Every oil and gas company that sells stock in the United States must report any change in its assets to the Securities and Exchange Commission (SEC), following specific rules. One of them defines that the value of oil and gas reserves must be considered using the average price of the commodity during the year. The decline in oil prices was so drastic in 2015 that almost every company had to write down its reserves. It was the largest volume of write downs since at least 2007, Barron said.
But Exxon has refused to do that. Rex Tillerson, the company’s CEO – which is retiring at the end of 2016 to become Secretary of State – said in an interview that year that Exxon evaluates reserves very conservatively to make sure its projects will still be profitable in a context of low oil prices. This is the official response the company issues every time it is questioned about the reluctance to write downs.
The answer didn’t please New York Attorney General Eric Schneiderman, who started an investigation on the company’s accounting last year. In September, the SEC also started an investigation on the same issue. The question Schneiderman and the SEC are trying to answer is the same many of Exxon’s shareholders are asking: how much does the company actually own?
“Exxon repeatedly highlighted the strength of its business model and its transparency and reporting integrity, particularly with regard to its oil and gas reserves and the value of those reserves,” wrote the attorneys of Pedro Ramirez Jr., a shareholder leading a class action against the company. “Exxon’s public statements were materially false and misleading.”

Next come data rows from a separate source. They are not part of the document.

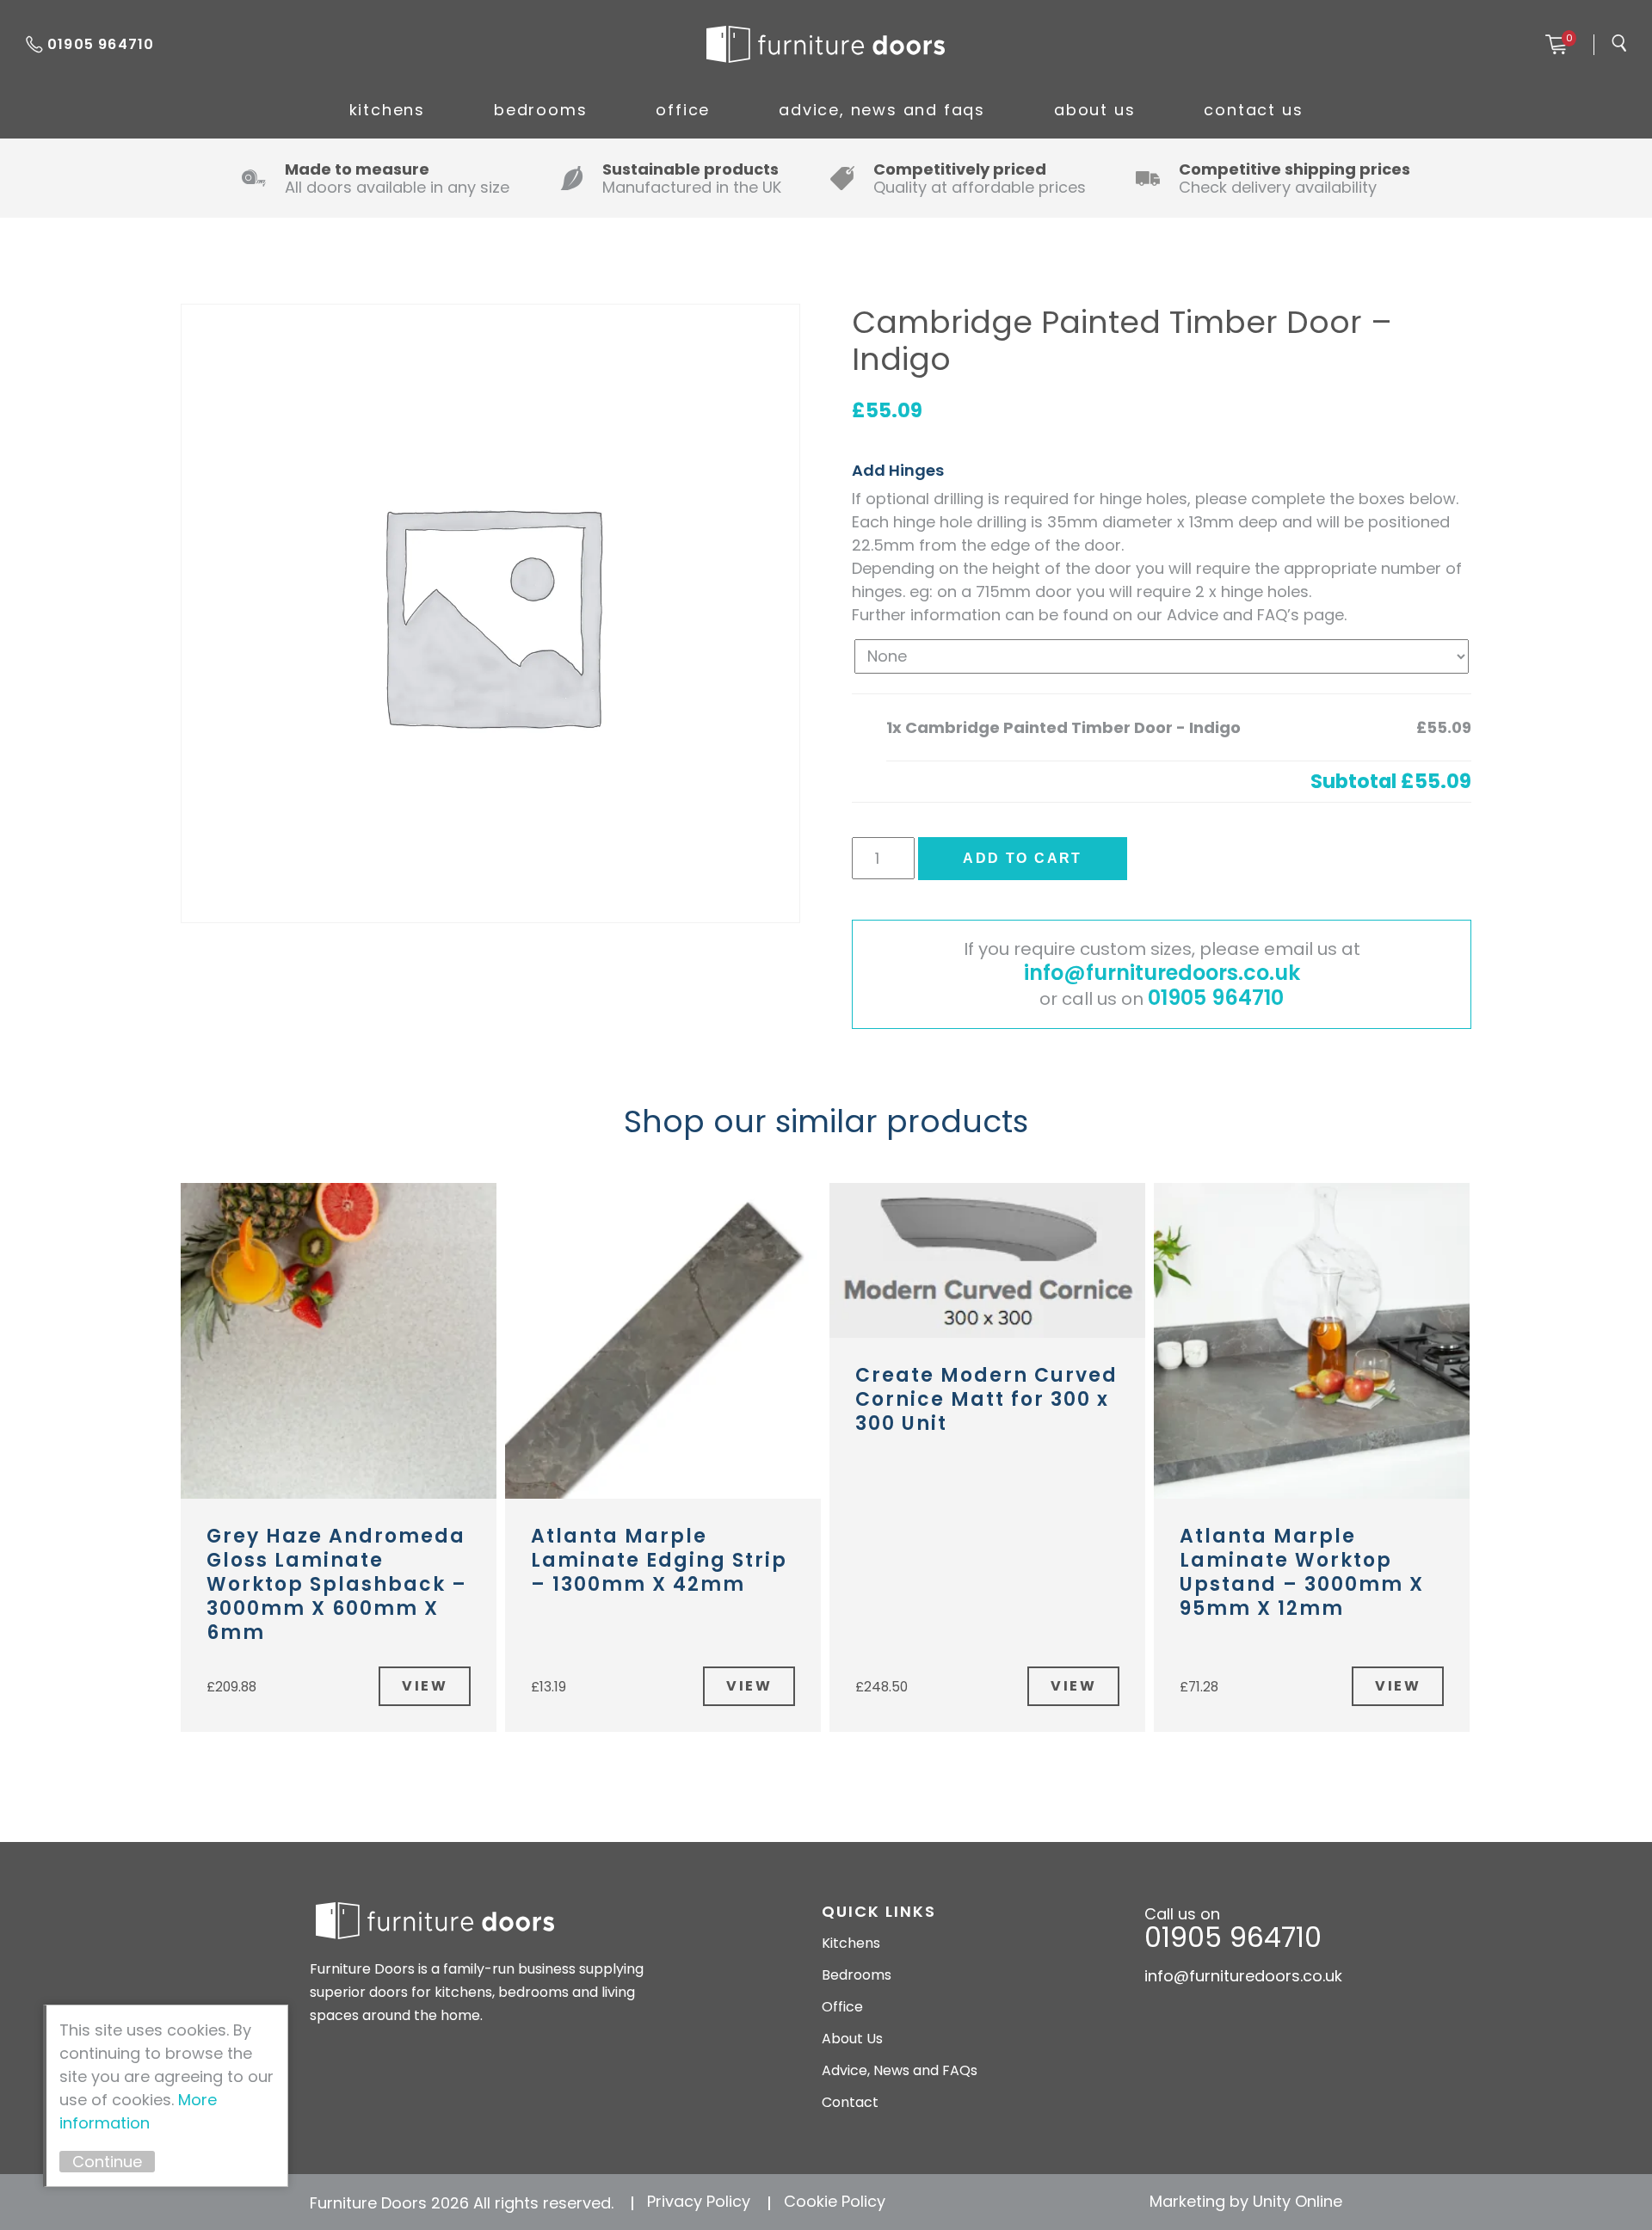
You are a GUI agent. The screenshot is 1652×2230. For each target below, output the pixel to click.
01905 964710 (100, 44)
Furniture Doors (825, 45)
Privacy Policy (698, 2201)
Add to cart (1022, 858)
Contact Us (1253, 109)
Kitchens (387, 109)
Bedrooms (540, 109)
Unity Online (1297, 2201)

Ramirez Jr. is one of many investors who felt harmed by Exxon’s questionable accounting.
His attorneys filed the lawsuit ten days after the October conference call in which the company admitted it may have to write down assets. He claims Exxon “erased billions of dollars” in stock value by misrepresenting the accounting of its reserves. Shares also fell about 4 percent the week after the information was disclosed.
“We anticipate this issue could continue to be a slight overhang on the stock,” wrote Paul Cheng, equity analyst at Barclays, in a report. “Since the initial news of the New York Attorney General’s probe, Exxon shares have increased 3 percent versus an average of 12 percent for its peers.”

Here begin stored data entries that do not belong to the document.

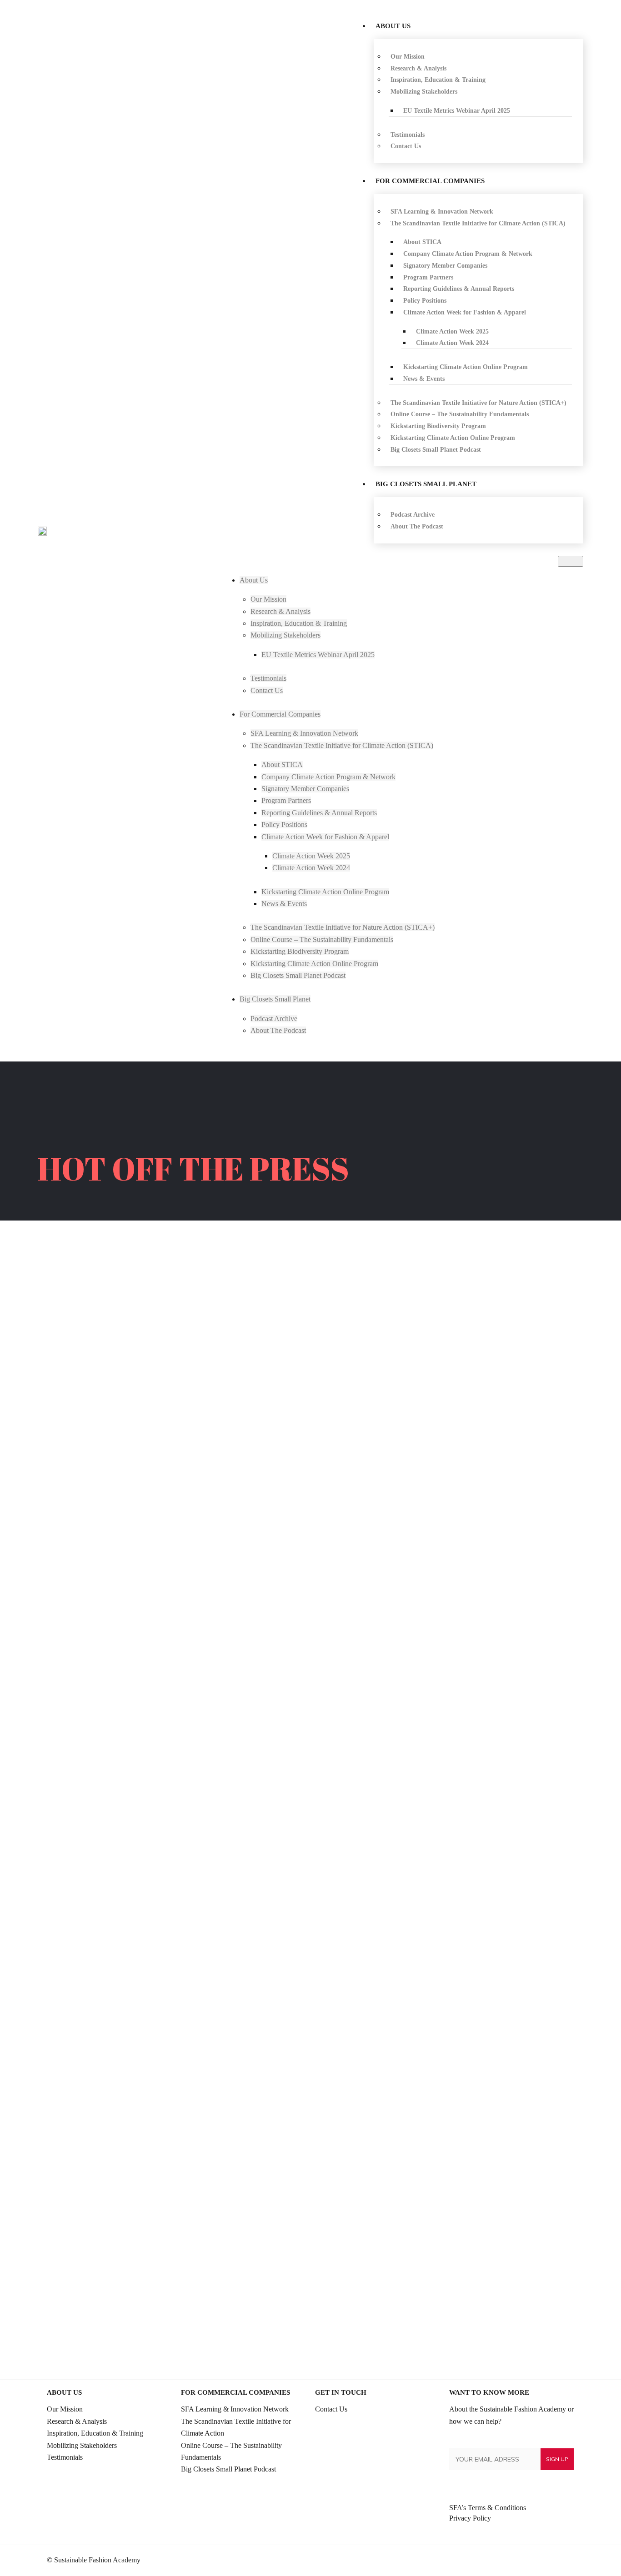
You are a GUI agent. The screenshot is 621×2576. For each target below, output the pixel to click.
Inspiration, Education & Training (95, 2433)
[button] (570, 561)
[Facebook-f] (552, 2560)
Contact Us (331, 2409)
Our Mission (65, 2409)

The decline also followed a disappointing third quarter for Exxon. The company reported earnings of $2.7 billion, 38 percent less than the $4.2 billion profit it posted during the same period in 2015.
Shares have recovered the lost value since then, but analysts are considering more losses in the future. Goldman Sachs downgraded Exxon from Buy to Neutral after the third-quarter results, and reduced its share estimates for the next year from $98 to $93.

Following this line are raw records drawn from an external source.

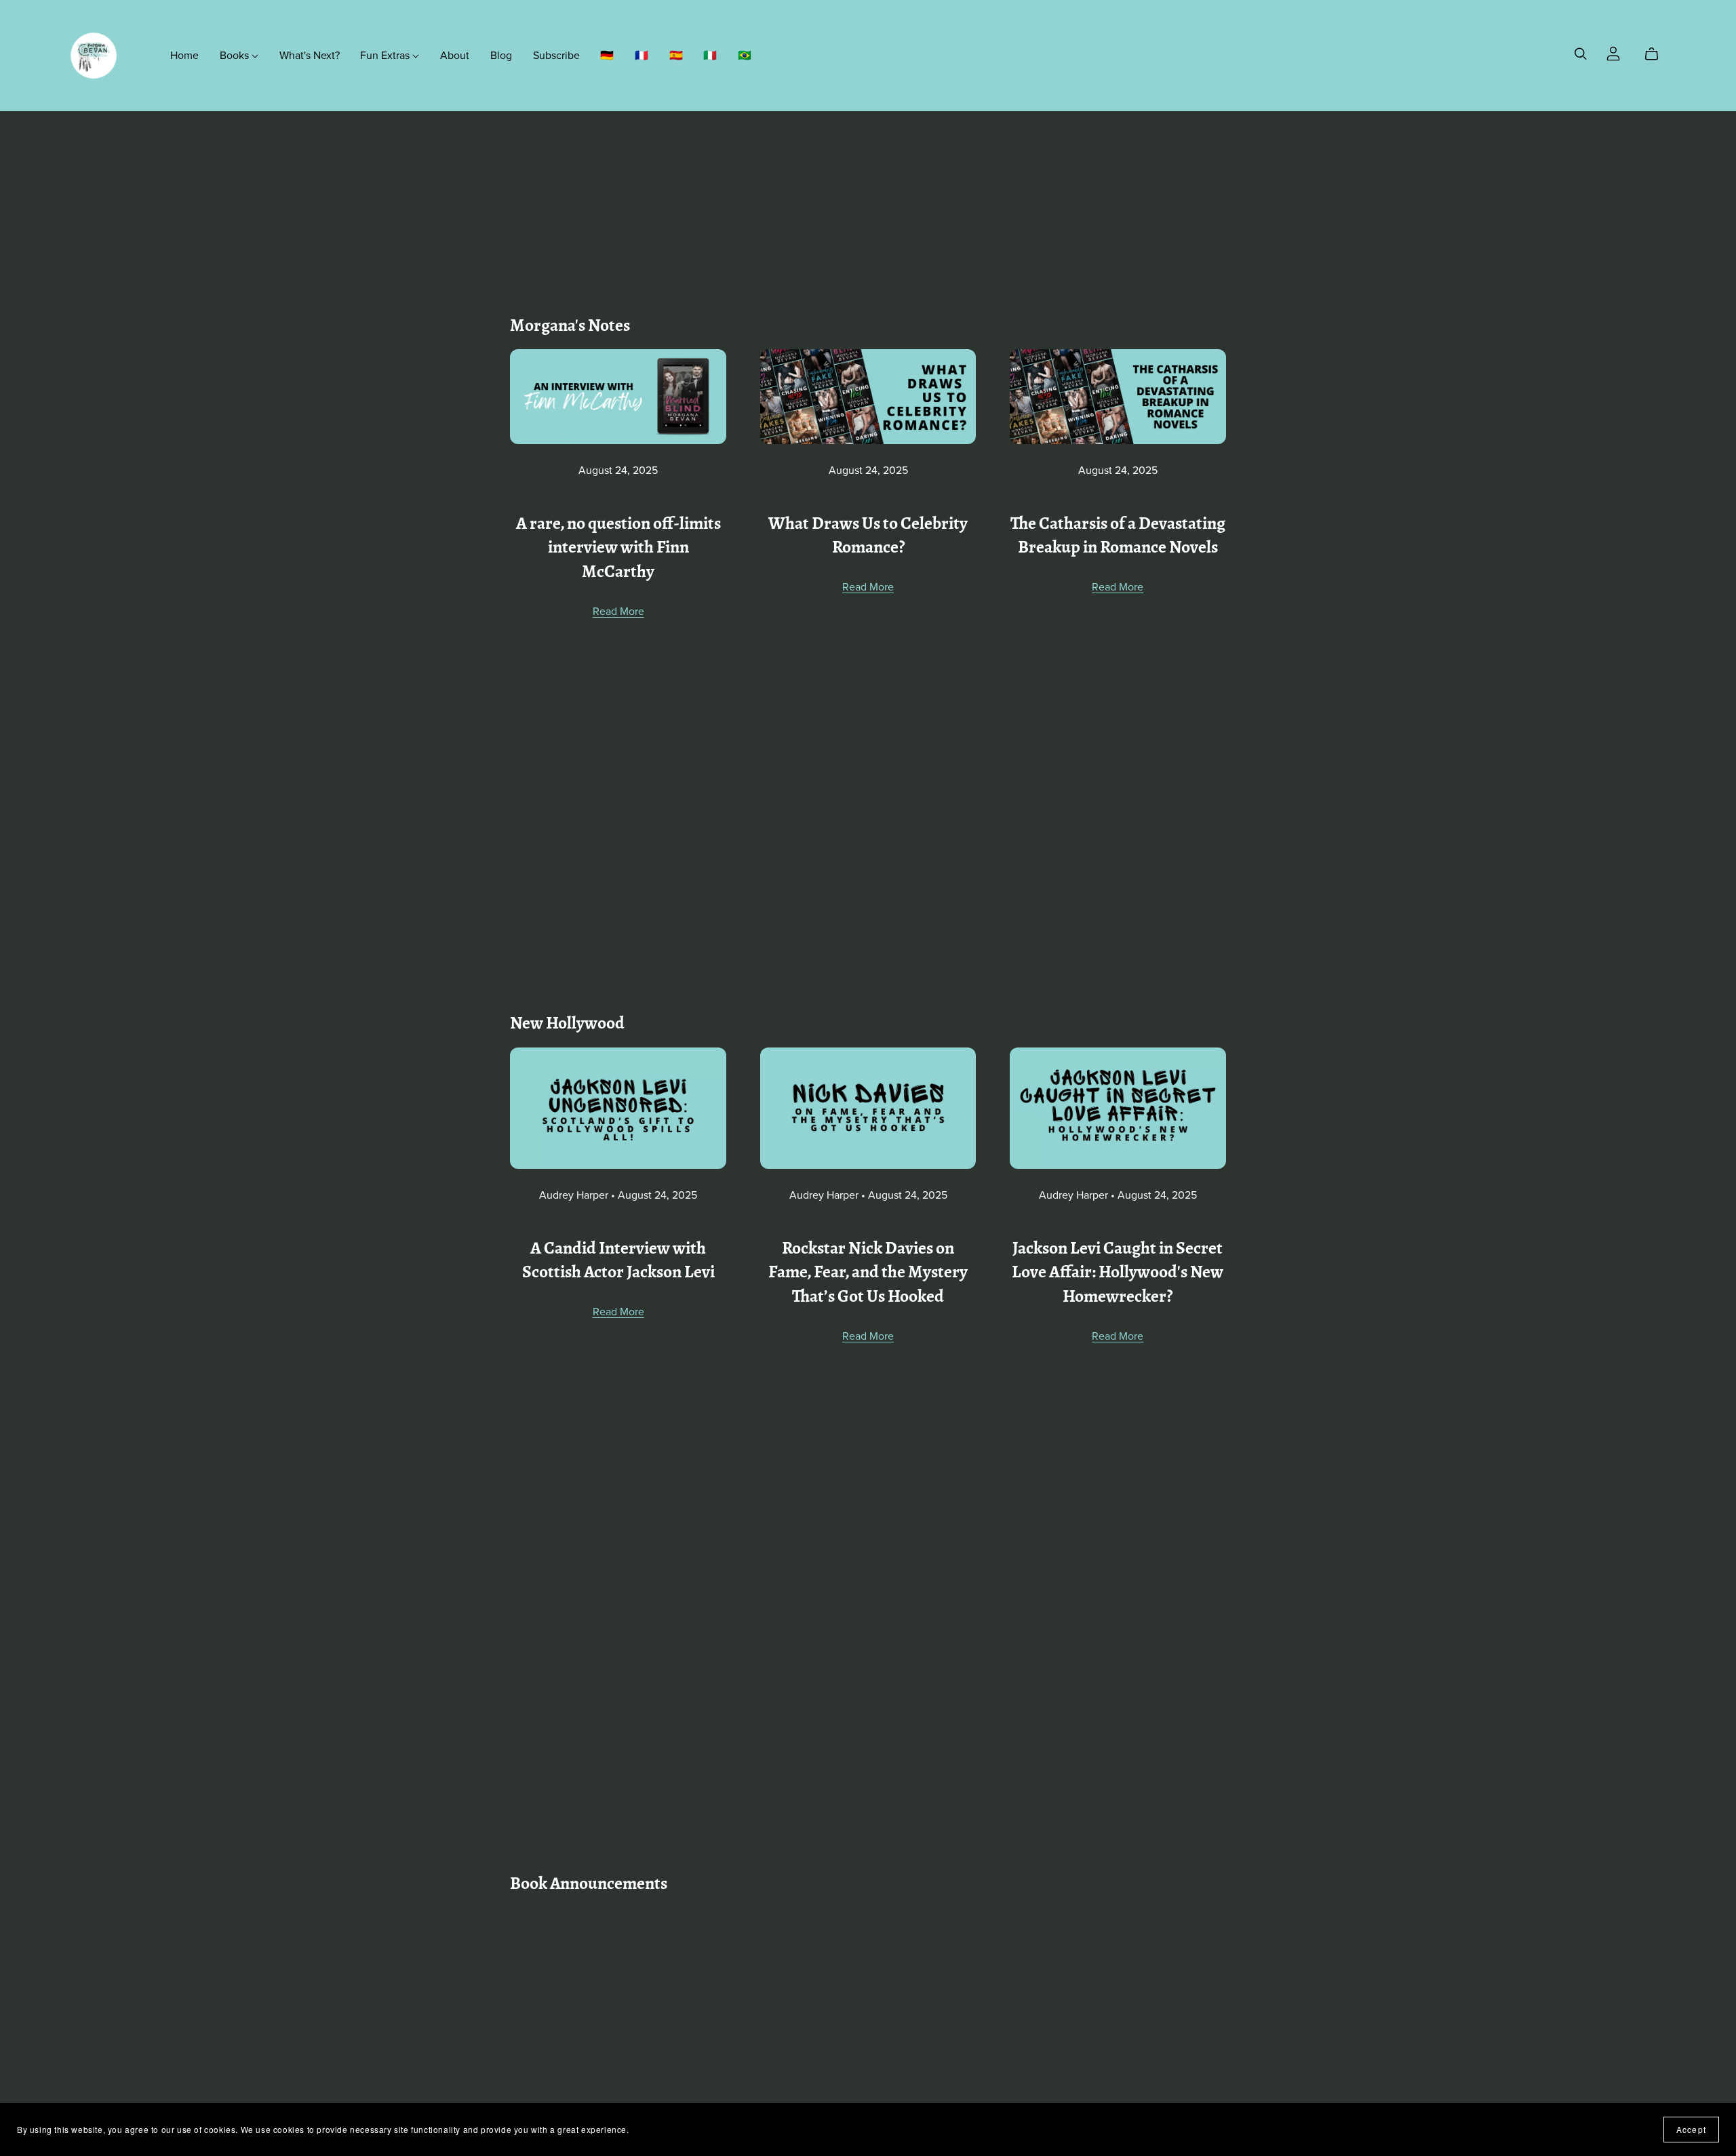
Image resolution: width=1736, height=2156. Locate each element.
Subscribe (556, 55)
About (454, 55)
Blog (501, 55)
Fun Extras (386, 55)
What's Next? (309, 55)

The situation gets even more complicated for Exxon when considering its climate change controversy. Major oil companies have released studies in the past few years admitting that regulations on carbon emissions may reduce the demand for fossil fuels around the world, affecting the value of their assets. But Exxon estimates the demand for oil will continue to grow until at least 2040.
At the 2016 shareholder meeting, in May, a group of investors led by New York State Comptroller Thomas P. DiNapoli proposed that the company release a detailed report on how climate policies would impact its business. The resolution didn’t pass – which means Exxon won’t have to prepare the report – but it had 38 percent of the votes.
“As shareholders, we want to know that Exxon is doing what is needed to prepare for a future with lower carbon emissions,” DiNapoli said in a press release. “The future success of the company, and its investors, requires Exxon to assess how it will perform as the world changes.”
Jeff Woodbury didn’t mention climate policies as a reason for the write down. During the conference call where the subject came up, he only blamed low oil prices and said the company may be able to explore these assets if prices increase or cost efficiencies are implemented. But oil prices are not expected to increase substantially in the medium term, and exploring Alberta’s oil sands may become even more expensive, since the Canadian government is proposing to charge a price for carbon emissions.
Exxon should be prepared for a hard hit on Jan. 31.